Parallèlement, M. Stoltenberg a plaidé pour des «initiatives afin de trouver une solution politique à la crise en Syrie», même si l'OTAN n'est pas collectivement impliquée dans cette guerre.

«Ce qui m'inquiète, c'est que les Russes ne visent pas principalement l'EI, mais d'autres groupes de l'opposition et qu'ils soutiennent le régime», a reproché M. Stoltenberg.

Ce dernier a de nouveau appelé la Russie à jouer «un rôle constructif dans la lutte contre l'EI et à ne pas continuer à soutenir le régime Assad», considérant que l'intervention russe «compliquait encore» la recherche d'une solution.

Washington «ne coopéra pas avec la Russie tant qu'elle poursuivra cette stratégie erronée», a renchéri Ashton Carter, tout en lui laissant la «porte ouverte» en cas de changement d'attitude.

Soldats britanniques aux Pays baltes

Par ailleurs, pendant la réunion ministérielle, Londres a annoncé avoir décidé de dépêcher un petit contingent de militaires dans les Pays baltes et en Pologne, dans le cadre du renforcement de la «réactivité» de l'OTAN.

Mais ce déploiement à long terme, destiné à rassurer les anciens membres du Bloc de l'Est, n'est pas qualifié de «permanent», car cela contreviendrait à l'accord-cadre signé en 1997 par l'OTAN et la Russie.

Dans le même esprit, les ministres ont approuvé la création de deux nouveaux petits quartiers généraux en Slovaquie et en Hongrie, qui s'ajouteront aux six déjà mis sur pied dans d'autres pays d'Europe orientale.

De Berlin, le président de la Commission européenne Jean-Claude Juncker a pour sa part jugé jeudi que les Occidentaux devaient «traiter la Russie correctement» et lui parler d'égal à égal, critiquant le président américain Barack Obama pour avoir qualifié Moscou de puissance régionale.

Enfin, la détérioration de la situation sécuritaire en Afghanistan s'est invitée à l'ordre du jour à Bruxelles.

L'OTAN, qui a retiré de ce pays ses troupes de combat fin 2014, y maintient toutefois une mission d'entraînement et de soutien à l'armée afghane. La prise, même provisoire, de la ville de Kunduz (nord) la semaine dernière a démontré que les forces afghanes n'étaient pas encore prêtes à tenir tête aux talibans.

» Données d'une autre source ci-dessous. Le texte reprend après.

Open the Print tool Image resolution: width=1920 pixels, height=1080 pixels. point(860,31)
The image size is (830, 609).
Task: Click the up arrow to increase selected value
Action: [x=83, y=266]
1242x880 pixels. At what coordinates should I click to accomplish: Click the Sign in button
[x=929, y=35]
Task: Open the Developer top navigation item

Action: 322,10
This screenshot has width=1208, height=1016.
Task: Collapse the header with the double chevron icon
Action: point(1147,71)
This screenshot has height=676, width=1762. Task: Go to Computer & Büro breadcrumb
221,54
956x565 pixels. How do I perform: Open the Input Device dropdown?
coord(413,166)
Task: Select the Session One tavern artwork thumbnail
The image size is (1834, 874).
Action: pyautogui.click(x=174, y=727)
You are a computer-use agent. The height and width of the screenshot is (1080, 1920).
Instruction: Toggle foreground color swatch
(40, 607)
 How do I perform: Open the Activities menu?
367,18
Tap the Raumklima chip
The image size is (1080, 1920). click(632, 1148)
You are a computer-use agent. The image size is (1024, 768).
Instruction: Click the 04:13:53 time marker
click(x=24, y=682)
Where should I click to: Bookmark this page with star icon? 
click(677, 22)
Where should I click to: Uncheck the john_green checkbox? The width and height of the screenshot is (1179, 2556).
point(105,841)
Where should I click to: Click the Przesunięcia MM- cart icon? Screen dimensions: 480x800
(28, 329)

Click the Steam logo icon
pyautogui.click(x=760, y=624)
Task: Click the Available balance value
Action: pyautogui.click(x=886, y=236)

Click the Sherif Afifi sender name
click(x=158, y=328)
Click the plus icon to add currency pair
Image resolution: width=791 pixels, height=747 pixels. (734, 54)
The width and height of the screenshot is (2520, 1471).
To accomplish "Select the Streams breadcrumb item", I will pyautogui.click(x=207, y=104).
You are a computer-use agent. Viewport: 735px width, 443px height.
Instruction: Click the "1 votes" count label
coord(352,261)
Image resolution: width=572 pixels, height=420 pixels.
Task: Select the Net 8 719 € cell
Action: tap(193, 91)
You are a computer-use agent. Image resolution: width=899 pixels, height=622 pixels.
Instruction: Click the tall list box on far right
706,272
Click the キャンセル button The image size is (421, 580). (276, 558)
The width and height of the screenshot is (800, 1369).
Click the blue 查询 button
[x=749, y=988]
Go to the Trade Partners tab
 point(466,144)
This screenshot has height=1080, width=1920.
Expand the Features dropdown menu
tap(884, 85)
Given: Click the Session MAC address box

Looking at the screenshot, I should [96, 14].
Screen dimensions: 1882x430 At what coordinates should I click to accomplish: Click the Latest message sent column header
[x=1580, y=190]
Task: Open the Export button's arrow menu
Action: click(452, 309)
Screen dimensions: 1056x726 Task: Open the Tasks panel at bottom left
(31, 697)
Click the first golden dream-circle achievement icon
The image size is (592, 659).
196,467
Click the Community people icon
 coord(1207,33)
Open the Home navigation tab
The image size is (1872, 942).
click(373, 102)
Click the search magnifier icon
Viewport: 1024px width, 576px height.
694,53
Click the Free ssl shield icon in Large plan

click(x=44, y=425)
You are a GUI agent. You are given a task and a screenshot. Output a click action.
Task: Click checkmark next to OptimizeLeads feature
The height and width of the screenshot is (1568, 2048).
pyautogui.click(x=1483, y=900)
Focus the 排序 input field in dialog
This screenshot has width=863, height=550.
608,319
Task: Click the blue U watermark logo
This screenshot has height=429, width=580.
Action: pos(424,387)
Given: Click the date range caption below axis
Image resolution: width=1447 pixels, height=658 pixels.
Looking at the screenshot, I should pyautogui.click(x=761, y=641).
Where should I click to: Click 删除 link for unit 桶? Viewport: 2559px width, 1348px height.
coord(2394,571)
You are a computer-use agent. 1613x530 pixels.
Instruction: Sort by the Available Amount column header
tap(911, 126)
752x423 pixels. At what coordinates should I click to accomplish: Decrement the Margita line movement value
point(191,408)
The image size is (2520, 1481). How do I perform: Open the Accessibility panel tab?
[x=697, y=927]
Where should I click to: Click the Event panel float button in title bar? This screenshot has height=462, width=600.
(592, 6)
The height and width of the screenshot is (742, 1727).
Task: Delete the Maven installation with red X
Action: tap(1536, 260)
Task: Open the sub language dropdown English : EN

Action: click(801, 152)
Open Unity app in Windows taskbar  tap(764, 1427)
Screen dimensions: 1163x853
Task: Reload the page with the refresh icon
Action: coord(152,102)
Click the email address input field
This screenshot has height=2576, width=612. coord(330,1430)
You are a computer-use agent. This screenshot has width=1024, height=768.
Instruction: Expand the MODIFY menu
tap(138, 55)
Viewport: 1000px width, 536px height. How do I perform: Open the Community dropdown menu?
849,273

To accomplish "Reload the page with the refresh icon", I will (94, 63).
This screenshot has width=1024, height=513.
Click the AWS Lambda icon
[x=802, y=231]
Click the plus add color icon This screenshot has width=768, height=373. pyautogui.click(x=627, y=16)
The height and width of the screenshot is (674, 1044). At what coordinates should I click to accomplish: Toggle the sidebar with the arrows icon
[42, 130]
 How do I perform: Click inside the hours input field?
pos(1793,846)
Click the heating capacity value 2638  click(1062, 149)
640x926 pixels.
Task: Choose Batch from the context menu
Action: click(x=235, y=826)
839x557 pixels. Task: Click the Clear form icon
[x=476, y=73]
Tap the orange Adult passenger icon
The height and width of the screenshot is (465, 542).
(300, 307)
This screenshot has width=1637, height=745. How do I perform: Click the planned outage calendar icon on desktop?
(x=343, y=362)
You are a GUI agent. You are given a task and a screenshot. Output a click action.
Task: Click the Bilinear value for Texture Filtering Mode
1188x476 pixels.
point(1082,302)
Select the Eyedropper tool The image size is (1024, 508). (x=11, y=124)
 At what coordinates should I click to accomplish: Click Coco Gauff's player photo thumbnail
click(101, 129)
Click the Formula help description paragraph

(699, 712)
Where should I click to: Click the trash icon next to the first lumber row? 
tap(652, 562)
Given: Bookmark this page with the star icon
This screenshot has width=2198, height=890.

M. Stoltenberg a souligné que l'alliance resterait en Afghanistan après 2016, date prévue de la fin de cette mission, mais que le niveau des effectifs des troupes de soutien restait à définir.

Le chef de l'OTAN a aussi réclamé une enquête «exhaustive et transparente» après le bombardement d'un hôpital de MSF par l'aviation américaine à Kunduz qui a fait au moins 22 morts et 35 disparus.